Visualizing Incomplete and Missing Data

We love complete and nicely formatted data. It means we spend less time restructuring and poking at a sparse dataset and more quickly get to the visualization, analysis, and insights. It’s why I like to work with Census data so much. A lot of time and research is put into making sure the data is as complete as it can be.

But a lot of the time (most of the time?), the data you work with is not complete. There is missing data. Available values can be sparse across time and space the farther out you stretch.

What do you do when this happens? The easy way out is to ignore the gaps completely and just work with what you have.

But maybe you’ll find something interesting if you look into the void. Sometimes the missing data can lead you to something more complete. Here are some solutions to get you headed in the right direction.

Show the Gaps

This is the most straightforward solution and the easiest visual metaphor. Don’t have something? Don’t show it.

Tips

You always want to ask yourself if each element in your visualization is useful. Gaps or white space to show missing data are no different. If the gaps bring more noise than signal, consider designs that make it obvious that the gaps are context rather than the focus.

For example, if color encodes the data, use a color that stands out less. Or, you can be less explicit. If you have a time series, try splitting up the data into even time frames with a chart for each.

Examples

The New York Times visualized where professional athletes come from. For women’s soccer in the United States, leagues came and went over the past few decades, so gaps represent the years leagues didn’t exist.

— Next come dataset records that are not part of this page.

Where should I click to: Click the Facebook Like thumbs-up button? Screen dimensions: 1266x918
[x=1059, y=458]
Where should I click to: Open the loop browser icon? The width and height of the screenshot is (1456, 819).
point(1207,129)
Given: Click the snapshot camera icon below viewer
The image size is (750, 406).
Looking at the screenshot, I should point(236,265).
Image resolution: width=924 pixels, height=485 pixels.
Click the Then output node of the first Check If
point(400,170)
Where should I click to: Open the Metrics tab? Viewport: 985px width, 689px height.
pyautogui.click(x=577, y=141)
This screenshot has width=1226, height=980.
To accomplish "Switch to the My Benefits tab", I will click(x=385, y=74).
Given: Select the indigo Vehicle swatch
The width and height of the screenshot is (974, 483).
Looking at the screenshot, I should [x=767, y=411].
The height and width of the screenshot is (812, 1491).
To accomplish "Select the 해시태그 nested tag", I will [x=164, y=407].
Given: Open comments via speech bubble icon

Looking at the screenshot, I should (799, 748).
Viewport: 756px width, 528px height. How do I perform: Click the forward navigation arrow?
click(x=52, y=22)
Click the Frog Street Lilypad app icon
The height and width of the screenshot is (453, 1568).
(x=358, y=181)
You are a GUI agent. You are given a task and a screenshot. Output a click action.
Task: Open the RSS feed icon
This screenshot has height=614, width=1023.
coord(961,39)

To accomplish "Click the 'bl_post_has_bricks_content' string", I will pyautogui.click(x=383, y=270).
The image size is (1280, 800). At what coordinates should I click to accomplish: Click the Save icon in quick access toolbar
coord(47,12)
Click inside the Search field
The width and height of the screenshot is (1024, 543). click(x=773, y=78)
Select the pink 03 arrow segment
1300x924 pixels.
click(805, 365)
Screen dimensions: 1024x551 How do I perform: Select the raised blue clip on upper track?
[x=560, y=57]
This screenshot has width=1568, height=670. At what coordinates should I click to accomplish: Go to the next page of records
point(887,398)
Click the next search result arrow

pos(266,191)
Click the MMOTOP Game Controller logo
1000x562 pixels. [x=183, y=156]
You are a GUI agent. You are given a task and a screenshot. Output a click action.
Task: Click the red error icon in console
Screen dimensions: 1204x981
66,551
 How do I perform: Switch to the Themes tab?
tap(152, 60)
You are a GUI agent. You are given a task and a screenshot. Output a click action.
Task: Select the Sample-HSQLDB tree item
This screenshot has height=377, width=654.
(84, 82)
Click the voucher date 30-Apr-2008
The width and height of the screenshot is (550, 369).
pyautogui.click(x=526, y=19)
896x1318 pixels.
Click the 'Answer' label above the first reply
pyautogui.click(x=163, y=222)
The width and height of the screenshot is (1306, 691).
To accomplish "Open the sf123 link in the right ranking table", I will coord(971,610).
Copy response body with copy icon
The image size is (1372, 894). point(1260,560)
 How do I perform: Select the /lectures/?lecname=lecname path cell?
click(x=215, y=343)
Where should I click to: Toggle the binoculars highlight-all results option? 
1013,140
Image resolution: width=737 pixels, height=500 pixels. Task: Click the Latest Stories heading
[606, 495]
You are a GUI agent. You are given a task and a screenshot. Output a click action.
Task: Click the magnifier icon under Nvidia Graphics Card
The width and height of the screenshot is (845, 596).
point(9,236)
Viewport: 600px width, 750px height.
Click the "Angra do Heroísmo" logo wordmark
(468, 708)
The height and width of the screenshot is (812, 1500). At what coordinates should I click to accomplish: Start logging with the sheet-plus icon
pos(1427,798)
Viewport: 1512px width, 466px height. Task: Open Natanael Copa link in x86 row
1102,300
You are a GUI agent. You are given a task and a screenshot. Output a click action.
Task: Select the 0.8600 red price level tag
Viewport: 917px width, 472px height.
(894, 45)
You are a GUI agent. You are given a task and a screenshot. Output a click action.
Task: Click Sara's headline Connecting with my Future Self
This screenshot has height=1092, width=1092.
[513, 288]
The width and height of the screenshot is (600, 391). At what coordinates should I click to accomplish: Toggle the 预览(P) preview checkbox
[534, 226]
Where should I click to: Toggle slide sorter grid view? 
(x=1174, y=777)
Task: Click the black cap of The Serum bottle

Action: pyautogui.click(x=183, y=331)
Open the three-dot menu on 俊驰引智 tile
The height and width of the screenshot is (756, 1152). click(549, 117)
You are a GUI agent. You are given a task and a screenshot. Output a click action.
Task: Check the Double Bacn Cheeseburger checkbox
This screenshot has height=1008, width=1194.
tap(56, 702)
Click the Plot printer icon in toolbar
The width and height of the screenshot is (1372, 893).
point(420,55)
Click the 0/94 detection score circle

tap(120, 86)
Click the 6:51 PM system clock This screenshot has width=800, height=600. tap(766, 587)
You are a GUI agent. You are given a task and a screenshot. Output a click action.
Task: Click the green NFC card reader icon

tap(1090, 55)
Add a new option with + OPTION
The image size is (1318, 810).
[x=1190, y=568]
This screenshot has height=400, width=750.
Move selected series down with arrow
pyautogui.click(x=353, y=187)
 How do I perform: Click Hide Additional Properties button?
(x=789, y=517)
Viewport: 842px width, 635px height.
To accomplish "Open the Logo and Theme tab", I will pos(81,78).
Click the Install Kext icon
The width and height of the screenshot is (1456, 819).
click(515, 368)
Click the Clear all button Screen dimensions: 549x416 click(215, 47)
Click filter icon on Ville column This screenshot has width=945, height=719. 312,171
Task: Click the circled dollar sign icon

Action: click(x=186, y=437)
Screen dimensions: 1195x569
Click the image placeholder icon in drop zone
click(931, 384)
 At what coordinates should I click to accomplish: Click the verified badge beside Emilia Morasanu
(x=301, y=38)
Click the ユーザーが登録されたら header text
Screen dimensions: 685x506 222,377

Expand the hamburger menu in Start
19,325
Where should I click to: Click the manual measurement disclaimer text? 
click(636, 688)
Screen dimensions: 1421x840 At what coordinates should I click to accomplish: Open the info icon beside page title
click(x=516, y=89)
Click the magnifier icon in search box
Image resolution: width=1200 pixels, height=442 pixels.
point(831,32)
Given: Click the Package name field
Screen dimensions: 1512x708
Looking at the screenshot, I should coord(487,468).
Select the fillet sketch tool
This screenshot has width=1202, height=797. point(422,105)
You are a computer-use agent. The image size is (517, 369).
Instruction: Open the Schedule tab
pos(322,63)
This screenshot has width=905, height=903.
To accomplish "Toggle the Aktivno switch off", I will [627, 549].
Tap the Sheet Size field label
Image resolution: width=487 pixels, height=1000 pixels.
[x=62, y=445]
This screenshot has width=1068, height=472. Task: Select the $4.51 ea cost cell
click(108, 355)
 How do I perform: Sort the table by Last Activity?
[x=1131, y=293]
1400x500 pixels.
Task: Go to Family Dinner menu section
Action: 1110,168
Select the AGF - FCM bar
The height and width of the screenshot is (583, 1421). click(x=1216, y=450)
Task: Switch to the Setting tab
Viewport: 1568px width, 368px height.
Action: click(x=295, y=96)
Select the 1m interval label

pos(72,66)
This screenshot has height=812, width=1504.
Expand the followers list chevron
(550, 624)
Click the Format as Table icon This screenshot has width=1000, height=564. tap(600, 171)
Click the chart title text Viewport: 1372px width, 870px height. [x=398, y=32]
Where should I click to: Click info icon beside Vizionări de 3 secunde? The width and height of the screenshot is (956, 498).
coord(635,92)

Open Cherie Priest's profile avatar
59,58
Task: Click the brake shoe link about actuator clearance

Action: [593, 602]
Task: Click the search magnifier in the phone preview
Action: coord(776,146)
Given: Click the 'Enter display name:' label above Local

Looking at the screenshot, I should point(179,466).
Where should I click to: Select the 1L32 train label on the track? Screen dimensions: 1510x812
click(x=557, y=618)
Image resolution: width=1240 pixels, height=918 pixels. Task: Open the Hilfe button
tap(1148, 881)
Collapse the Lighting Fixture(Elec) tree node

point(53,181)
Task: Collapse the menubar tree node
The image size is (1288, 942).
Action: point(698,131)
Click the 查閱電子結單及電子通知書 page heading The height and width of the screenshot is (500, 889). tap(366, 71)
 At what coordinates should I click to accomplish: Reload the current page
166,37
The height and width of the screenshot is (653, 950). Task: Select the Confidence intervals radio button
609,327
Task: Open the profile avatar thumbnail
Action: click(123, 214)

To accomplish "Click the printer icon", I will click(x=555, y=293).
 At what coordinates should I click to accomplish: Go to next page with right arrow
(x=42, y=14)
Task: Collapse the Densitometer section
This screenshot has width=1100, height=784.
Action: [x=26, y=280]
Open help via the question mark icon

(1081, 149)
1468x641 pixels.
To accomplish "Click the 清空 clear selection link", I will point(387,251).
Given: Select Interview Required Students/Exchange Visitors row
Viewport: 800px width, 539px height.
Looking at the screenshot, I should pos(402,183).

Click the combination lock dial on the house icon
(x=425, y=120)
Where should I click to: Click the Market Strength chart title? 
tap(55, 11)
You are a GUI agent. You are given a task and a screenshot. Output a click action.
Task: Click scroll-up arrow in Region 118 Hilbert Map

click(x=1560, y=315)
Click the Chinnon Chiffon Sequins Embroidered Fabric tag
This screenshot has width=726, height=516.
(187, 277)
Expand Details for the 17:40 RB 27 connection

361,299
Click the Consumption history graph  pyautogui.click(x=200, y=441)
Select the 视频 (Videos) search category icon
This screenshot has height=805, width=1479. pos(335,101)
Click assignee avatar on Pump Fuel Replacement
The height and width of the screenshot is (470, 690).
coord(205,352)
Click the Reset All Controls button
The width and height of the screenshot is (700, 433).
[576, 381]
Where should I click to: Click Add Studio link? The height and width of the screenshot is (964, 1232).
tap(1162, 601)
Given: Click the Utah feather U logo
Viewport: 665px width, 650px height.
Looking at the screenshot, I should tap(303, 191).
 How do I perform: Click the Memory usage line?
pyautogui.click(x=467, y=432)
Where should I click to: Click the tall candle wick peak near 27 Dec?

It’s also a good idea to couple the nothingness with words to explain why the nothingness is there. In this graphic where I daisy-chained jobs to form an imaginary path from one career to another, some jobs didn’t match up. So I showed no connections along with a blurb.

Treat It As a Category

Survey data often contains a “not applicable” category or a respondent chose not to answer a question. It’s often useful to treat this as a separate answer.

Tips

Usually there is a difference between “not applicable” and a non-answer, so resist the initial urge to combine them visually and in your analysis. Check things out before you do it.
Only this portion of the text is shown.